### Entries shown

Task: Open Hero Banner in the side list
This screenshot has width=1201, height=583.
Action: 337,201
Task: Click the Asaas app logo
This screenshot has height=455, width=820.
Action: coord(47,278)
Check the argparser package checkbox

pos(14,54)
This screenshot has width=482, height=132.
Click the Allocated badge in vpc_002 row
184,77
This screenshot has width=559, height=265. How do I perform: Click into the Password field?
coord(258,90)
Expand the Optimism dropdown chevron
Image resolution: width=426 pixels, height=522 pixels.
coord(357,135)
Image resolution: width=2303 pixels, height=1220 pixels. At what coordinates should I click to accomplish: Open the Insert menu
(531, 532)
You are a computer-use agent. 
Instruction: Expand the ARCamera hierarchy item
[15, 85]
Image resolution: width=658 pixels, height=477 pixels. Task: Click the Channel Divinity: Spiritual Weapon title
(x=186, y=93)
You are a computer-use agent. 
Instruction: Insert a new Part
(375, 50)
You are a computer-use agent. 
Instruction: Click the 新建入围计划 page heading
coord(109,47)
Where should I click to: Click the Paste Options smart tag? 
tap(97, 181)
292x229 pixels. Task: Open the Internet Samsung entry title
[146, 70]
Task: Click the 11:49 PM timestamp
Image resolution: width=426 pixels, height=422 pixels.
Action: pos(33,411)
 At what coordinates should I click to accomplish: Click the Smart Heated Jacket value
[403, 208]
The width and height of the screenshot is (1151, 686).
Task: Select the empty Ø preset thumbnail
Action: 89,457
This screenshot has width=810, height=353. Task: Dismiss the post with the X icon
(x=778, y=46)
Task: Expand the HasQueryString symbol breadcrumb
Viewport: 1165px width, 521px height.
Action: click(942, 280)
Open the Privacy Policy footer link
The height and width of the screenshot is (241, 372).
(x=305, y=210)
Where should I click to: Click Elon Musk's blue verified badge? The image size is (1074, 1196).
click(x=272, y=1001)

######

▶ _What the task asks_:
Arrange the stretch of data from the line containing "Where should I click to: Click Elon" through the end of the data as a two-column CSV with the headers text and answer. Put each text and its answer on one row, with each value in its own quoted field and line breaks replaced by spaces.

▶ _Solved exercise_:
text,answer
"Where should I click to: Click Elon Musk's blue verified badge? The image size is (1074, 1196).","click(x=272, y=1001)"